Bem, nos afastamos, pois não fomos feitos para ser exclusivos e estávamos exaustos das palavras que já nao confortavam, mas por vezes sufocam.

E assim, exauridos um do outro pela palavra que, de mágica, se tornou repetitiva aos meus ouvidos e à minha boca, que cansados de proferi-la, queriam agora o silêncio, a distância física, pois havia um despertencimento iminente, era o medo da decepção anunciada pelas incalculáveis repetições veementes e vazias, e cruas e curtas, pois esse é o fim do dito, redito, mas não vivido. A alma, essa colorida tela, precisa de alívio, de algumas boas certezas e algumas, mas somente algumas pequenas dúvidas para se inquietar e buscar e avançar.
Grandes mistérios...do que me servem? Ficam perdidos no fundo do mar. Não é a toa que tesouros foram perdidos e nunca usufruidos. Eu não quero um ouro anunciado à minha vista e que eu não possa tocá-lo. Eu acredito no que não vejo, mas não acredito no que não me é permitido. Eu só preciso de pequenos e possíveis misteríos, pois minha alma é infantil, e ela também é mistério para mim.
Eu me contento em amar.

Eu não preciso de grandes e prolongados jogos de sedução para saber o que quero. Às vezes uma pequena frase proferida de tal modo me faz interessar por um livro. Não, eu não preciso de grandes provas para ter meu escolhido.
Eu preciso de um amor que muitas e muitas vezes esteja na minha mão, para que eu possa afagá-lo como afago a cabeça de um cão criado no meu lar, com que passeio despreocupado, sabendo que ele não vai se esquivar, pois a confiança nos permitiu o bom trato e a segurança como a da criança que segura a mão da mãe ao atravessar a rua sem se sequer se questionar.

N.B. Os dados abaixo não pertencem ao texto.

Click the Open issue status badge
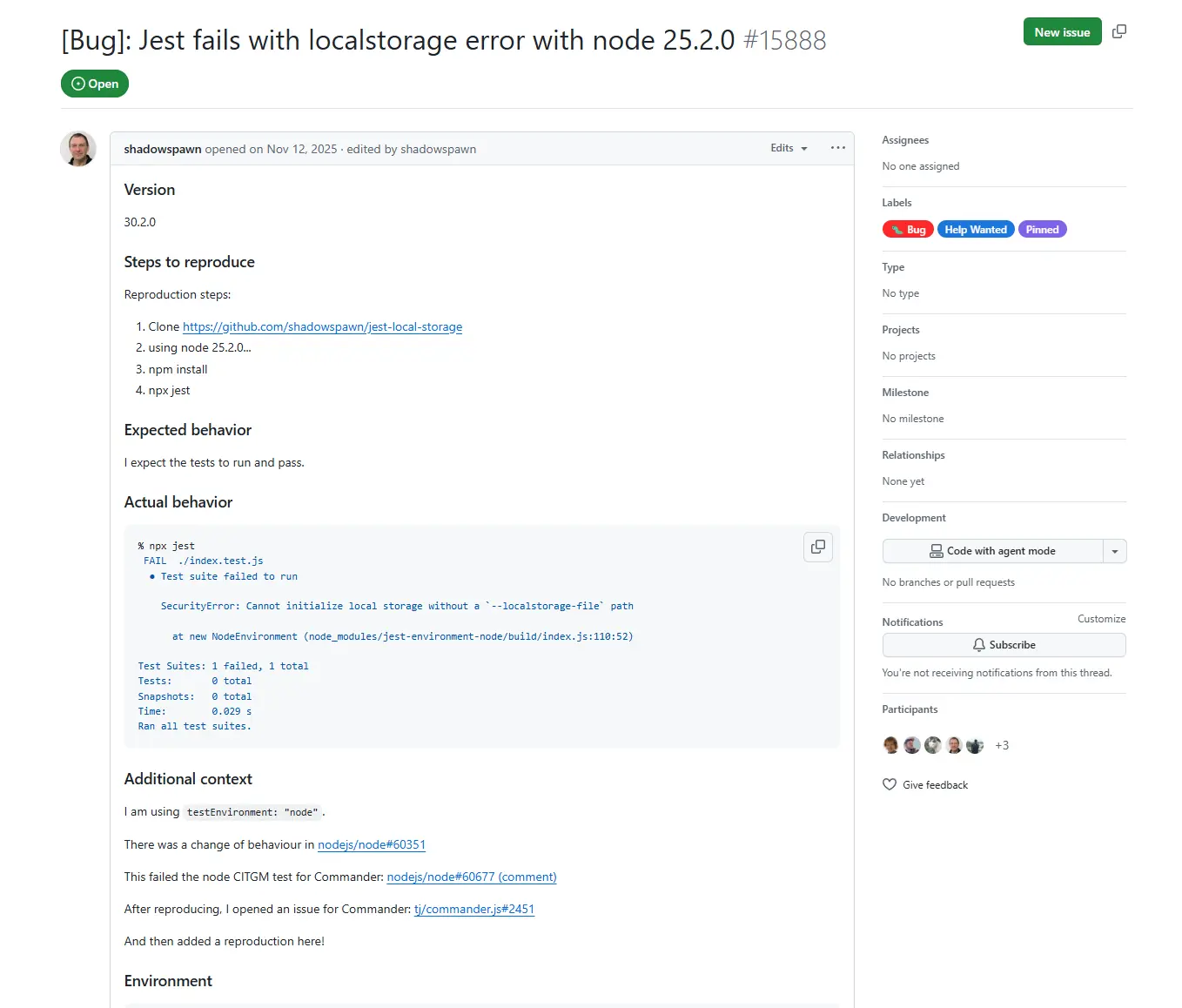This screenshot has height=1008, width=1182. pyautogui.click(x=94, y=84)
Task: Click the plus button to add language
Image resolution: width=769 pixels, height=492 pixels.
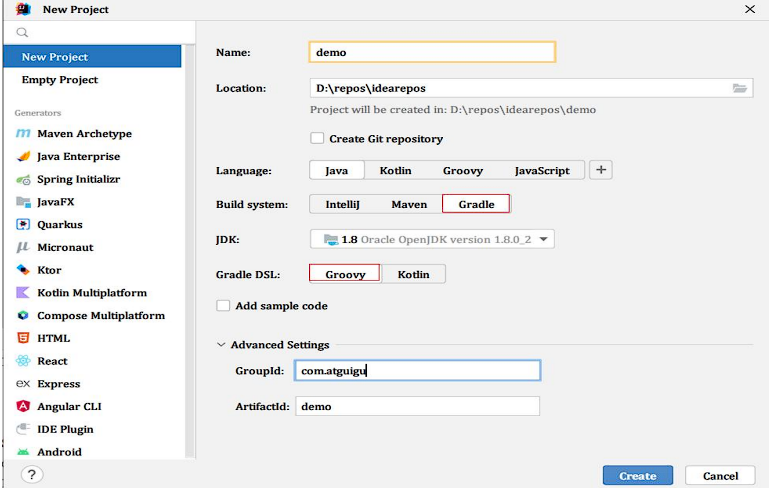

Todo amor, é claro, precisa de algumas pequenas instruções, mas a mãe é boa e ama e explica. Não fica numa dúvida insana se leva o filho ou não pela mão.
A literatura precisa ser incorporada, vivenciada, absorvida, senão não passará de história mal contada, ouvida apenas como murmúrios, ecos distantes, ruídos incompreensíveis e a a gente fecha o livro porque é melhor a distância que uma falsa proximidade.
Tempos depois, reencontrei-me novamente com meu livro e tivemos o que dizer novamente um ao outro renovados, melhores, menos inseguros.
Assim, aconteceu a poucos instantes comigo e algo que por mim passou, talvez um livro que eu já tenha lido, assim há de acontecer com os que são verdadeiramente amantes, ou amigos, não possiveis-paixões-desconhecidas.